Quiseram construir um outro Brasil em cima do Brasil Verde Bragança e Amarelo
Habsburgo. Não falo aqui somente como monarquista, mas como brasileiro que
reconhece que este país já foi grande, que já teve sua soberania e cultura
preservadas, que já teve como foco a educação e o bem comum, que já teve um líder
com 90% de aprovação popular, que por onde andava era calorosamente aclamado!

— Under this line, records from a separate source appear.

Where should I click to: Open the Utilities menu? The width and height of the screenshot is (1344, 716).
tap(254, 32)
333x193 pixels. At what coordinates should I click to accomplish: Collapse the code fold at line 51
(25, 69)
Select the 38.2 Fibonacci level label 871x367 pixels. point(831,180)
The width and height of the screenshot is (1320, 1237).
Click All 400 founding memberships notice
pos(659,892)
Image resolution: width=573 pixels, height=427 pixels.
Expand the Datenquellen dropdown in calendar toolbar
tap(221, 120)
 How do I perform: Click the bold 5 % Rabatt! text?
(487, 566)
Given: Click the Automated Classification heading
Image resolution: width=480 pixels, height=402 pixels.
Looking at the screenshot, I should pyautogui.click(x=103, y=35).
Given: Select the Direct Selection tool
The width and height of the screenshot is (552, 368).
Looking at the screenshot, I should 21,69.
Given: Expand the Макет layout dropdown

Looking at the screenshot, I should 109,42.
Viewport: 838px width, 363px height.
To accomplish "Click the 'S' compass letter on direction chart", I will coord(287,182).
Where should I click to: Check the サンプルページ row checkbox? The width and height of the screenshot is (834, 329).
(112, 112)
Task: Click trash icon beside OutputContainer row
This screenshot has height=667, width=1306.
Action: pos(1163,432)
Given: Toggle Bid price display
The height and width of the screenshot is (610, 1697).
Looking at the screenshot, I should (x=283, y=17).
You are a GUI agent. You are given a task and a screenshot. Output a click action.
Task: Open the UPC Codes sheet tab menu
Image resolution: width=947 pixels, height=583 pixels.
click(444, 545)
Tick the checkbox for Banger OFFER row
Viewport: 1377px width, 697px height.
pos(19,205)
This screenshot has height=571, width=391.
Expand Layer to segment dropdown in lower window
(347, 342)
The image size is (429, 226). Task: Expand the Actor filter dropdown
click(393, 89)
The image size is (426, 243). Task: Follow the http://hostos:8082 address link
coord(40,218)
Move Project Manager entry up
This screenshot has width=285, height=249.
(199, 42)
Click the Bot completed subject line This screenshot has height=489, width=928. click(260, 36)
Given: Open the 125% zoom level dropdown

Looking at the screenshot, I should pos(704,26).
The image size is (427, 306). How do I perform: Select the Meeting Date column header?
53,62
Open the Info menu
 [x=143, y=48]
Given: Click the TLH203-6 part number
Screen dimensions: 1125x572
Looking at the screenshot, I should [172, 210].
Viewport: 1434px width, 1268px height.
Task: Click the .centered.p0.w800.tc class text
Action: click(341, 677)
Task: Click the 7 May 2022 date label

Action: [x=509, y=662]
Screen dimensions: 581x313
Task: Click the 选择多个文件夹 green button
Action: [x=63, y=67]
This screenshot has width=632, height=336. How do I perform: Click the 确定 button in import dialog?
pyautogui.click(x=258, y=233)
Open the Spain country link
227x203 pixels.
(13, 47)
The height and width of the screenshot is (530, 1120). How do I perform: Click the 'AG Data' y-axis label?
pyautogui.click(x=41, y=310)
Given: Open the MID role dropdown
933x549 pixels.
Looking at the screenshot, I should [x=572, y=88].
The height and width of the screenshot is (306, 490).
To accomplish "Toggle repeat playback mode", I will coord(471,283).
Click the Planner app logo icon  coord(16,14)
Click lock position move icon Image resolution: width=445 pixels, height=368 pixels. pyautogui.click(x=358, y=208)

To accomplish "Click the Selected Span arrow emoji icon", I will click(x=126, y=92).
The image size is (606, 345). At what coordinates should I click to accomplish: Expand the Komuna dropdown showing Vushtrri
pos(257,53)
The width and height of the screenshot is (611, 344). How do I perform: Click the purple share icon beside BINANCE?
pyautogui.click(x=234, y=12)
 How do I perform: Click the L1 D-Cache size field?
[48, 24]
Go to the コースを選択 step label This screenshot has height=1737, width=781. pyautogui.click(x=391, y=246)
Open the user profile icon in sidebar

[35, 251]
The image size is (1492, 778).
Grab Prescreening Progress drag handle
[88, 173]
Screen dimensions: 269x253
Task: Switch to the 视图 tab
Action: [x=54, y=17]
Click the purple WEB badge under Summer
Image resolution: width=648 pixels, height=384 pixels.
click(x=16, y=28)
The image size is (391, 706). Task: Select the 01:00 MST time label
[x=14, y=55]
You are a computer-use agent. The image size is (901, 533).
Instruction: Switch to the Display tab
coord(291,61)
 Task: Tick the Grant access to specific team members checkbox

Falo como um cidadão que vê aos poucos a história de seu país ser consumida
pelo fogo do descaso, tornando-se cinzas e sendo lançada ao esquecimento.
Um
povo que não sabe de onde veio, não sabe quem é e nem para onde vai. Quem
ignora sua história, seus valores, suas tradições, ignora a si mesmo e ao seu
futuro. Viver o agora é o mantra da modernidade. Dizer que é conservador,
patriota, defensor da tradição é motivo de escárnio.
No
frigir dos ovos a esquerda com seus ideais é a grande culpada pela perda de
nossa cultura sacramentada em mais de 20 milhões de itens! A agenda marxista,
revolucionária, gramsciana luta contra o que já está estabelecido para ali reestabelecer
seu reinado utópico, modificando tudo, desde a descaracterização da estrutura
física das construções (como os republicanos positivistas fizeram com vários
edifícios imperiais) até a nossa língua portuguesa (meninx, todx). O descaso da
República para com nossa história, não tem perdão. O descaso da esquerda para
com nosso patrimônio, não tem absolvição.
Agora
tudo está destruído. Eis a prova simbólica e ao mesmo tempo concreta do mal que
uma ideologia pode causar a um país que tem por base a Filosofia Grega, o
Direito Romano e a Moral Judaico-Cristã.
Termino
com duas frases, uma de Ruy Barbosa, um dos idealizadores da República, e a
outra de Dom Pedro II, nosso amado Imperador, no seu leito de morte:
"Majestade, me perdoe. Eu não sabia que a
república se tornaria isso."
"Deus
que me conceda esses últimos desejos — Paz e Prosperidade para o Brasil."